MOSCOW – It was a hostage situation with a twist — and a happy ending.
A group of cranberry-pickers spent a night stranded on an island in a Russian swamp Wednesday after an encounter with a bear prevented them from leaving before dark, a ranger said.
Twelve people, including a pregnant woman, were harvesting the berries on an island near the town of Malaya Vishera, in the Novgorod region 280 miles northwest of Moscow, when a brown bear approached them, emergency official Sergei Orlov.
The pickers — most of them Gypsies, or Roma, from the area — set up a bonfire, shooed the bear away with shouts and called the mainland for help.
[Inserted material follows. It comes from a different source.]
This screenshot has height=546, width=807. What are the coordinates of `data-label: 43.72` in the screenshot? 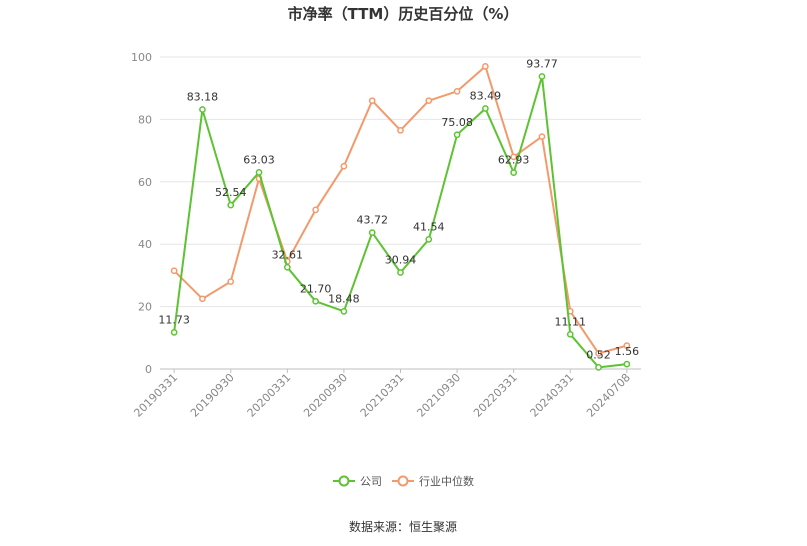 It's located at (372, 220).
They had planned to leave the island but were afraid they would encounter the bear again if they left their makeshift camp, according to Vladimir Shikov, one of three rangers who arrived and spent the night on the island.
"There was a certain element of danger," Shikov told The Associated Press by telephone. But he said the bear was believed to be about three years old and was probably not mature enough to attack humans.
He said the rangers examined the bear's tracks to make sure it was not nearby, and took the people to Malaya Vishera — a town of 17,000 in a region whose swamps and forests are home to abundant wildlife, including bears.
Also in the Novgorod region Wednesday, a minibus hit a bear and two cubs on the main highway between Moscow and St. Petersburg, killing the mother and one of the cubs, the RIA-Novosti news agency reported.
Russia's bear population has increased in recent years as the amount of land under cultivation has decreased, with the human population dropping and youth leaving rural areas for cities.